◆ About this exercise ◆
Lines before the one containing "Given: Click the 知乎 watermark text" are not wanted; restate the rest below word for word, through the last line, but drop any pictures.

(Stored items)
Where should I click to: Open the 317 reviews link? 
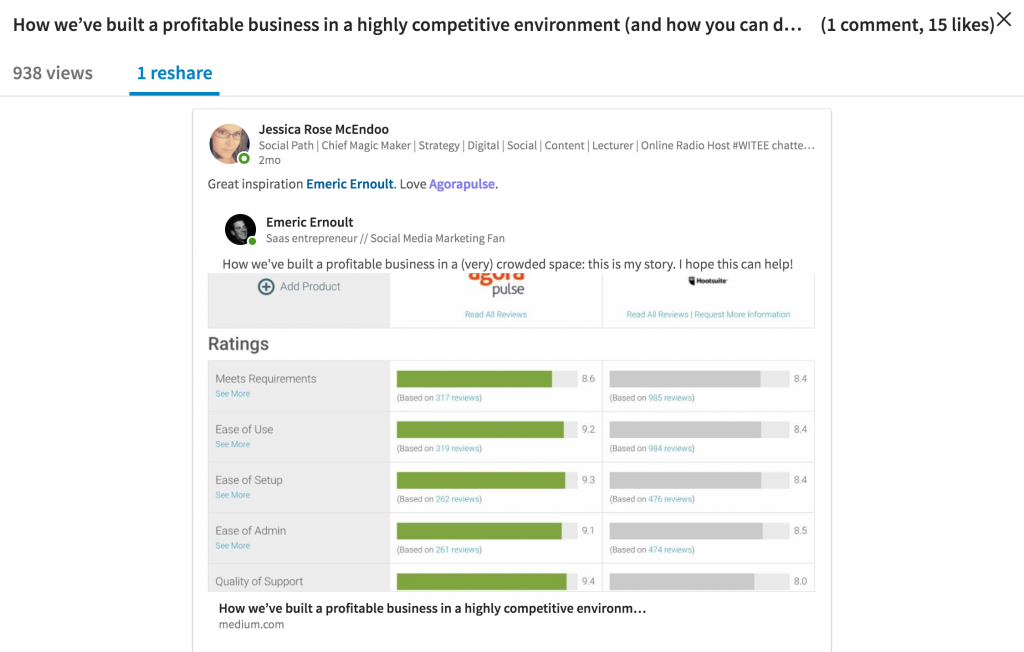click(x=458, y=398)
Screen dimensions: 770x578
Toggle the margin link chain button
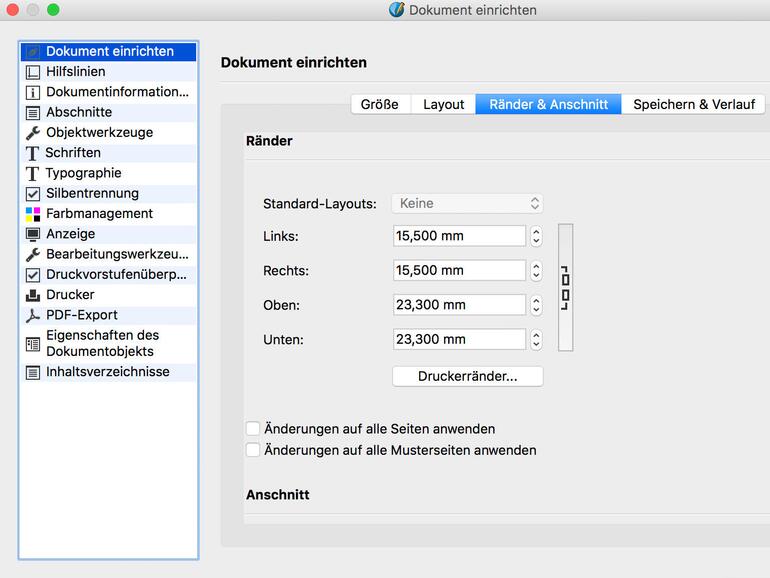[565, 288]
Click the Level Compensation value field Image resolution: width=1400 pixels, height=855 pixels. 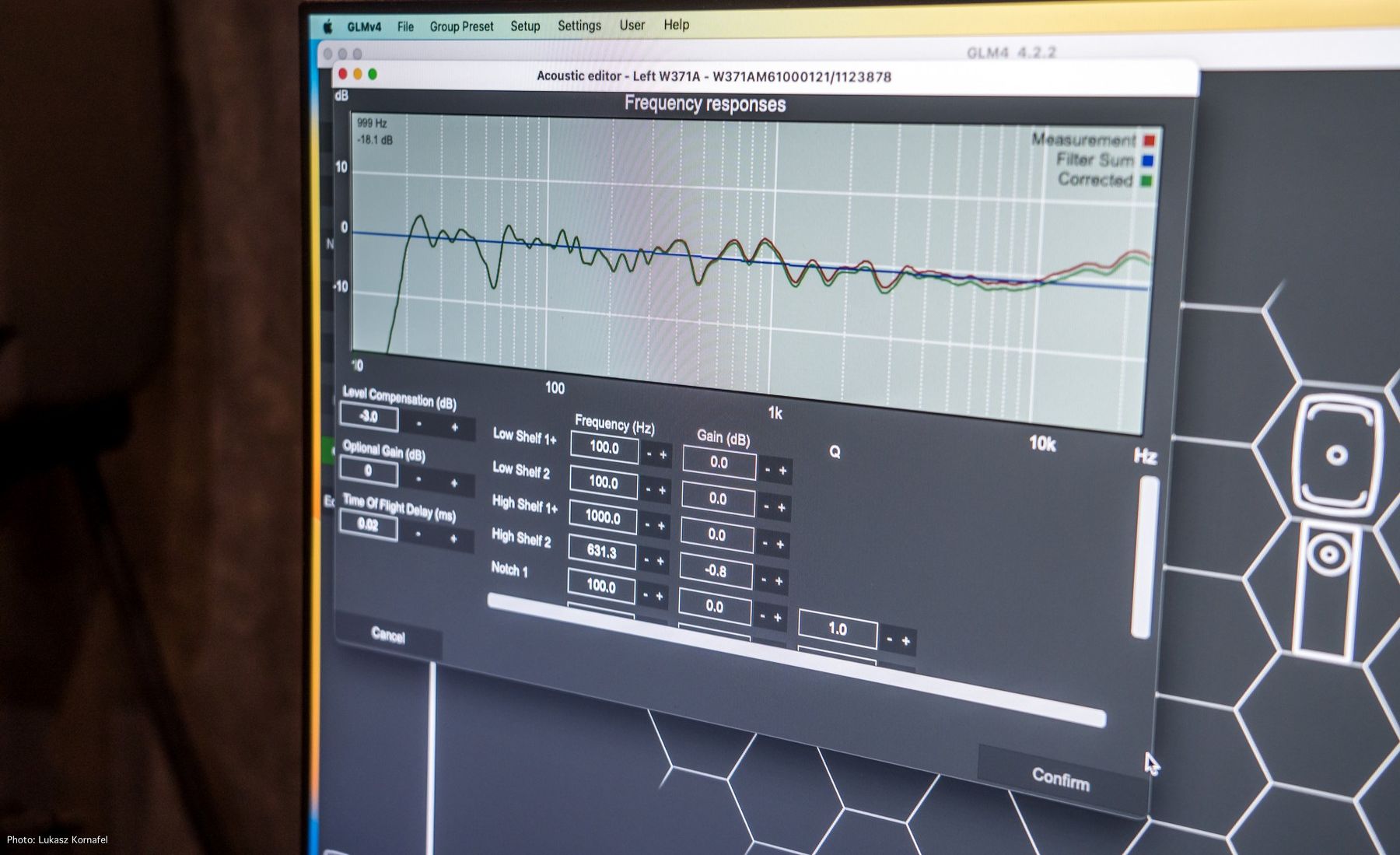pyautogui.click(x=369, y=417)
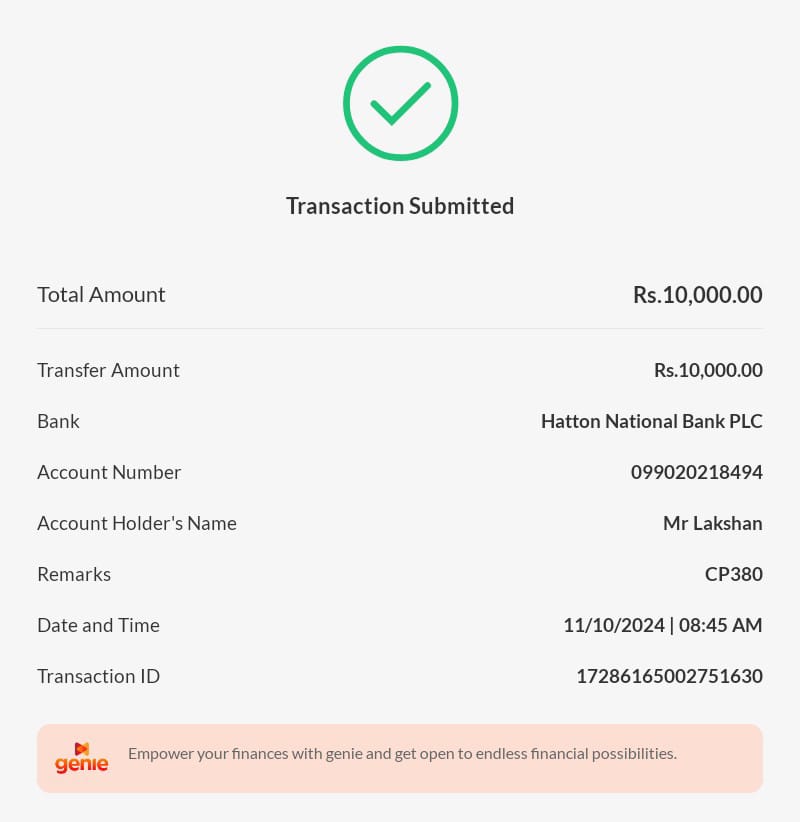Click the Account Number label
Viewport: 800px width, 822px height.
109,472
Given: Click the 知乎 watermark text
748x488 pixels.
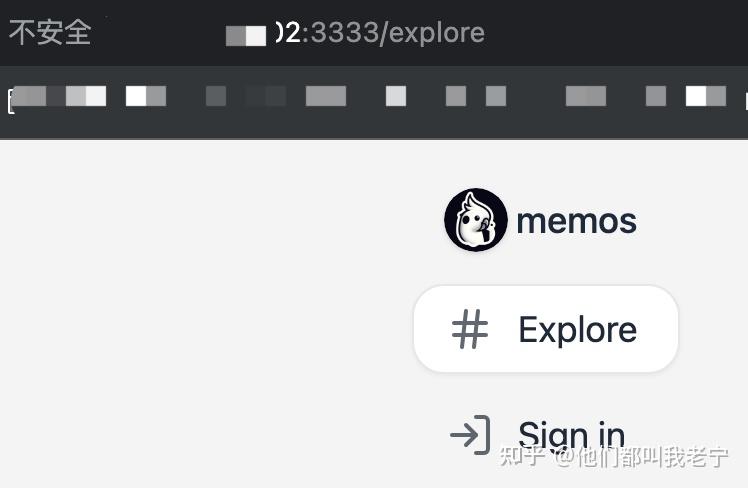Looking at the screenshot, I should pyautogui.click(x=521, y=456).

◆ Task answer ◆
Given: Click the 知乎 watermark text
748x488 pixels.
Looking at the screenshot, I should pyautogui.click(x=521, y=456).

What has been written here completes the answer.